“And as, when with unwieldy waves the great sea forefeels winds
That both ways murmur, and no way her certain current finds,
But pants and swells confusedly, here goes, and there will stay,
Till on it air casts one firm wind, and then it rolls away.”
Observe how the somewhat ponderous movement of the first verse assists the meaning of the words.
He is great, too, in single phrases and lines:—
“And as, from top of some steep hill, the Lightener strips a cloud
And lets a great sky out of Heaven, in whose delightsome light
All prominent foreheads, forests, towers, and temples cheer the sight.’
(Book XVI. v. 286.)
The lion “lets his rough brows down so low they hide his eyes”; the flames “wrastle” in the woods; “rude feet dim the day with a fog of dust;” and so in a hundred other instances.
For an example of his more restrained vigor, take the speech of Sarpedon in the Twelfth Book of the Iliad, and for poetic beauty, the whole story of Ulysses and Nausikaa in the Odyssey. It was here that Keats made himself Grecian and learned to versify.

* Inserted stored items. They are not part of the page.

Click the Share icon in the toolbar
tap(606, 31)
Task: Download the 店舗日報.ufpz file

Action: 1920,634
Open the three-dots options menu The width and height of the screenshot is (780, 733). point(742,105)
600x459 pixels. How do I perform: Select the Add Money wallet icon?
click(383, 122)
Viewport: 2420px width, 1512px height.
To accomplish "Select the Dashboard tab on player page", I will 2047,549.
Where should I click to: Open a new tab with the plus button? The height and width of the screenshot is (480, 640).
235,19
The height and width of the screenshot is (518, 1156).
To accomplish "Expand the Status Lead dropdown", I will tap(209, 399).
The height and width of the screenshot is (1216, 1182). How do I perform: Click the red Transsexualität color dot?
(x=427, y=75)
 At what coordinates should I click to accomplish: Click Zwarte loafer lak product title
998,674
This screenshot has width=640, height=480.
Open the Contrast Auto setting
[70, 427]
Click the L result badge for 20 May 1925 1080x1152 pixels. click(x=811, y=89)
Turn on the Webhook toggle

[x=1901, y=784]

Mr. Hooper has done his work of editing well. But he has sometimes misapprehended his author, and distorted his meaning by faulty punctuation. In one of the passages already cited, Mr. Hooper’s text stands thus: “Lest I be prejudiced with opinion, to dissent of ignorance, or singularity.” All the commas which darken the sense should be removed. Chapman meant to say, “Lest I be condemned beforehand by people thinking I dissent out of ignorance or singularity.” (Iliad Vol. I. p. 23.) So on the next page the want of a hyphen makes nonsense: “And saw the round coming [round-coming] of this silver bow of our Phoebus,” that is, the crescent coming to the full circle. In the translations, too, the pointing needs reformation now and then, but shows, on the whole, a praiseworthy fidelity. We will give a few examples of what we believe to be errors on the part of Mr. Hooper, who, by the way, is weakest on points which concern the language of Chapman’s day. We follow the order of the text as most convenient.
“Bid” (Il. i.) is explained to mean “threaten, challenge,” where “offer” would be the right word.
“And cast
The offal of all to the deep.” (Il. i. 309.)
Surely a slip of Chapman’s pen. He must have intended to write “Of all the offal,” a transversion common with him and needed here to avoid a punning jingle.